Kelli-Marie Vallieres, who is CEO of sister companies Sound Manufacturing and Monster Power Equipment, said she has to compete for employees with Groton's Electric Boat, which advertises starting salaries that some of her mid-to-upper-level employees make.

"In the end, we just can't compete with them," Vallieres said, at least not on pay alone.

To try to even the playing field, her companies offer more schedule flexibility, let employees stay home if their child is sick, and try to make them feel that their input to management is valued.

"In the end, most people would rather work at a small business that provides them some opportunity and flexibility and feeling a part of something bigger," she said.
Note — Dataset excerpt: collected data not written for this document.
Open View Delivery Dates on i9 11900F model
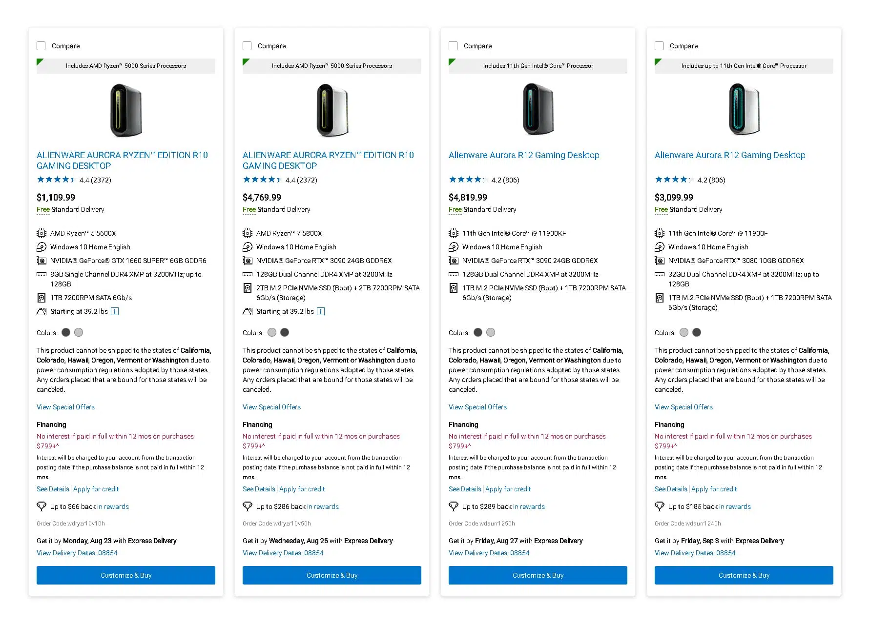The height and width of the screenshot is (626, 870). 695,553
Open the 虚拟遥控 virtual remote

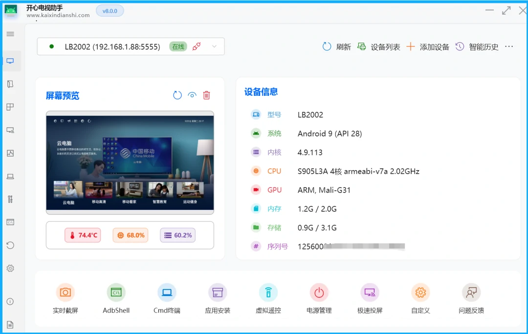[x=268, y=299]
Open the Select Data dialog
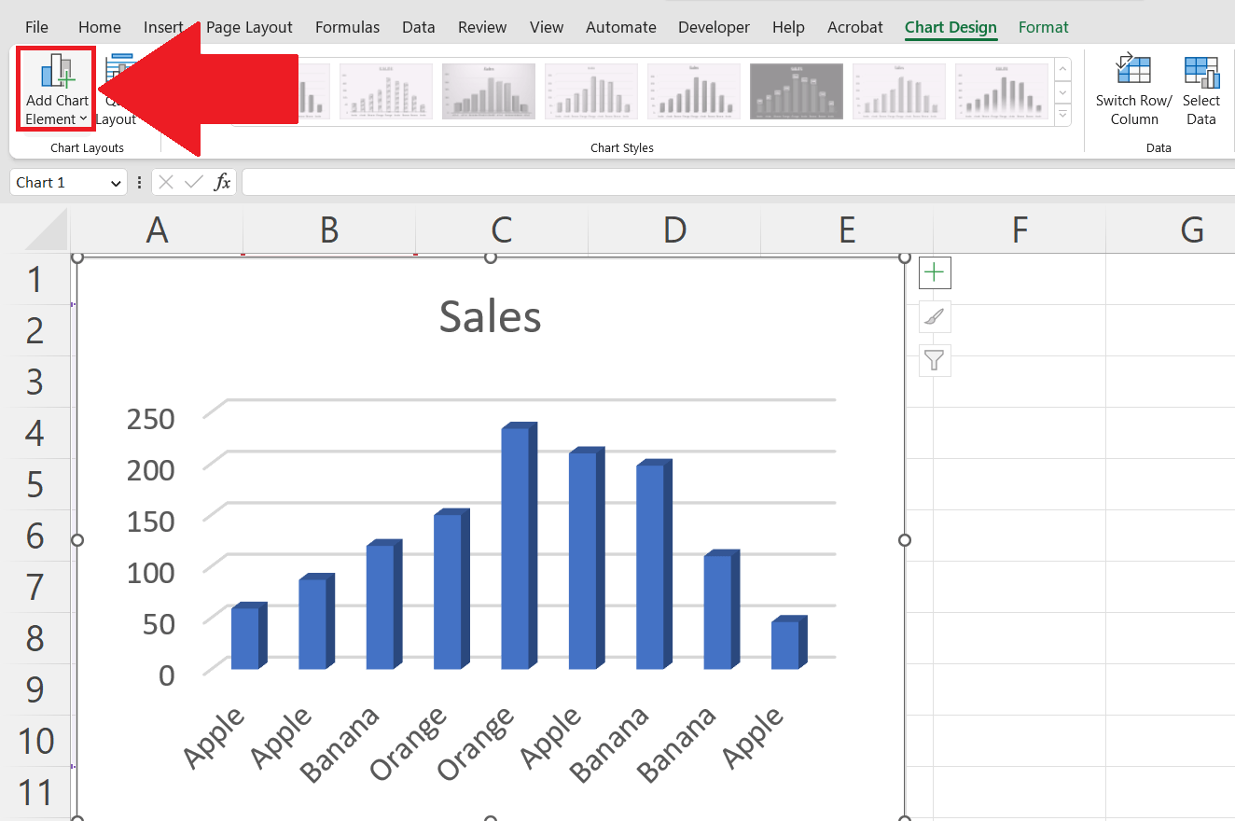 point(1200,90)
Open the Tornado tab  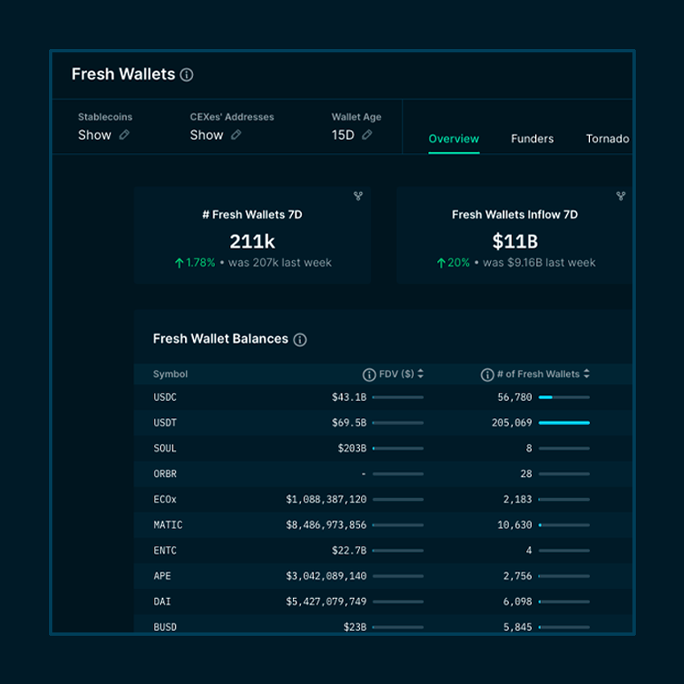click(608, 139)
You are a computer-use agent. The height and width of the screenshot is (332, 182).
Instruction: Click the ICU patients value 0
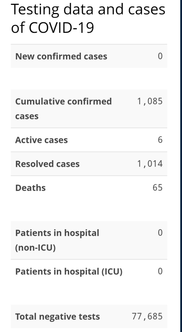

Bigelow Tea CEO Cindi Bigelow said she hires interns, looks to promote talented employees who might not have a traditional background for her industry, and tries to treat younger employees the way she would want to be treated.

"The key is retaining, not just bringing in … quality … people," Bigelow said. "You all have the power to not lose people to the higher-paying big guy down the street."

David Lewis of OperationsInc, a human resources outsourcing and consulting firm, said offering certain benefits can be key, and that outspending the competition isn't always necessary.

"Yesterday I worked in a [New York] Giants jersey because it was the beginning of football season," Lewis said. "I wear jeans to work every day and all employees do, too."

"We feed everyone lunch, we provide them with that option," he added.

His company also offers life insurance, certain legal services, and helps organize employee sports leagues.

"Those don't cost us much of anything other than a little bit of administrative time, but at the end of the day, all of your employees will migrate to the things that are important to them," Lewis said.

It's important to keep up with employees' wants, especially now, he added, because they can access online job boards and social media.

"They continue every day to be told about where the grass is greener in their respective market," Lewis said. "That's a danger to everybody. It means every single day, whether you like it or not, your employees are on a job hunt."